To investigate the relationship between the amino acid sequence and the tertiary structure, as is shown one can constrain the many possible conformations of an amino acid’s side-chain by limiting it to a particular secondary structure, and even further by limiting it to within a particular pattern. A logical question to investigate further is how adjacent amino acids effect the possible torsion angle conformations. Do adjacent amino acids impose physical constraints on a side-chain due to size or shape? What about constraints imposed by chemical properties like charge or hydrophobicity? In other words, what influence do adjacent amino acids have, or what is the local influence on structure? Using the getangles procedure mentioned earlier, one can look at how Valine responds when in a sequence between two Proline amino acids: CALL getangles(‘PVP’); Figures 1D and 1G show the distribution of Valine between two Prolines (according to the Lindahl dataset). One may also search for less specific patterns. For example, one may want to see how Valine responds when between two basic amino acids: CALL getangles(‘[RK]V[RK]’); In the example above, either of the two basic amino acids, Arginine and Lysine, can be matched on either side of Valine. If one assumes that the native pH is 6.0 or lower, one could also include Histidine as a basic amino acid: CALL getangles(‘[RKH]V[RKH]’). As demonstrated, possible angle conformations can be extracted for specific or more general patterns.

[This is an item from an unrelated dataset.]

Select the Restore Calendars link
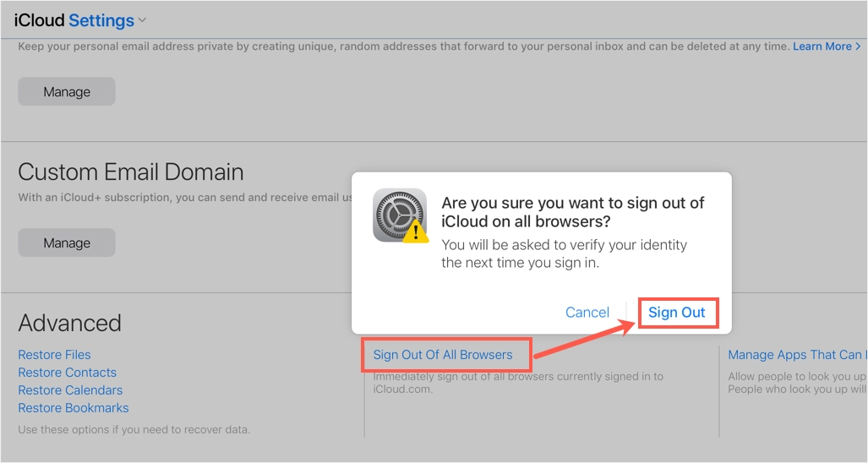868x463 pixels. click(70, 390)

B. The TERPRED Rotamer Generator
The concept of finding the local amino acid influence has been integrated into an algorithm that generates a tertiary prediction search space from an amino acid sequence. The TERPRED Rotamer Generator is primarily designed to address the search space representation aspect of the protein side-chain packing problem. However, since torsion angles for both side-chain and main-chain bonds were computed from the atomic coordinates in PDB files and integrated into the TERPRED Database, it is flexible enough to use in virtually any project that involves structural analysis: protein main-chain prediction, protein design, homology modeling, and the protein docking problem. As the free energy landscape limits the potential folding hyperspace in vivo to those energetically reachable, TERPRED seeks to limit the prediction search space in silico to those configurations observed in proteins with similar sequence, structural elements, or function.

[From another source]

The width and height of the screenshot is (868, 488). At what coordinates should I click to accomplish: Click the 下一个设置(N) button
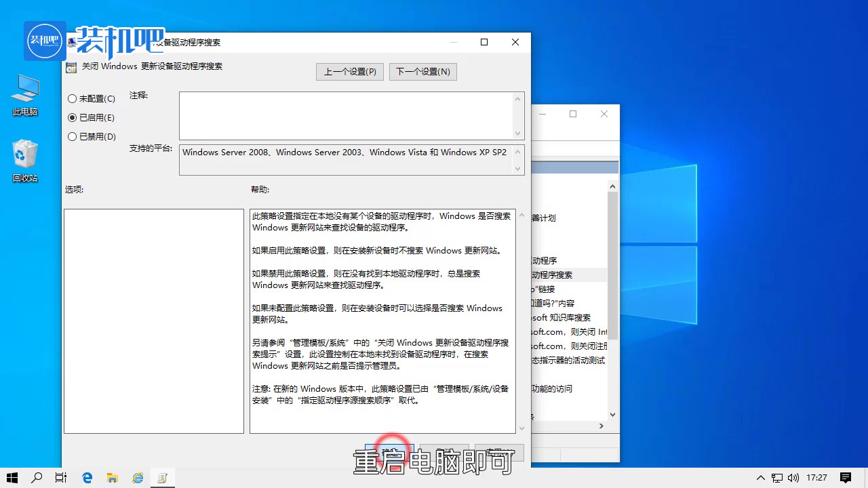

To accomplish this goal, TERPRED provides several parameters that may be customized based upon known properties of a target protein. These parameters facilitate the dynamic search and retrieval of structural data relevant to a specific target. The customizable parameters allow a tertiary predictor to select a subset of model structures and extract conformational data based on the influence of local amino acids, secondary structure predictions, and key words (motifs) or phrases (domains) found within an amino acid sequence. TERPRED provides several parameters whose use can be customized to search the database of known structures using more information than just the amino acid sequence of the target protein. For example, if the target protein is a known enzyme, then one can select “enzymes” as a subset of model structures. Or if one knows that the target protein is a dehydrogenase enzyme, one can further limit the set of model structures by supplying “dehydrogenase” in the keyword parameter. This allows one to find models with a functional relationship to the target. Perhaps one may not know the function, but may have an idea of the type of protein it is (globular, trans-membrane, disordered), then “globular” or “trans-membrane” proteins may be selected as a subset of model structures. There are also options to select preloaded datasets with non-redundant model structures such as the Lindahl dataset. One can also generate his or her own non-redundant set of model structures to be used with TERPRED using tools like SCOP or CATH (Csaba et al., 2009).
The window of influence that neighboring amino acids have on the conformational space can be set to an odd value between 3 (± 1) and 7 (± 3). This type of influence may be considered as general influence because it is not based upon a specific pattern of amino acids known to be associated with a motif or domain. Within TERPRED, the influence of neighboring amino acids is captured using a sliding window approach. In this approach, a window of the selected size is scanned across the amino acid sequence of the target beginning at the first residue and incrementing by one until the last window of that size is reached. In our example, a window size of 3 is chosen to capture the influence of the amino acids on either side (± 1) (Figure 2a). Each pattern extracted from the window scan is searched for in the database (Figure 2b). After the patterns are found, the associated dihedral angles are extracted and assigned to the appropriate residue of the target sequence (Figure 2c). With a window size of three, each residue (except for the first and last two) will appear in three positions: as the first, second, and last residue of a window. The angle conformations of a particular residue are stored selecting all the conformations or only those where the residue is in the center of the pattern (position 2 in Figure 2c), for example.
Figure 2.
(a) The amino acid sequence is scanned in windows of size 3 and (b) the database is searched for each triplet of amino acids. (c) The angles found for each amino acid are assigned to the corresponding residue of the target amino acid sequence. (d) The angles are color coded according to the position they are in and graphed.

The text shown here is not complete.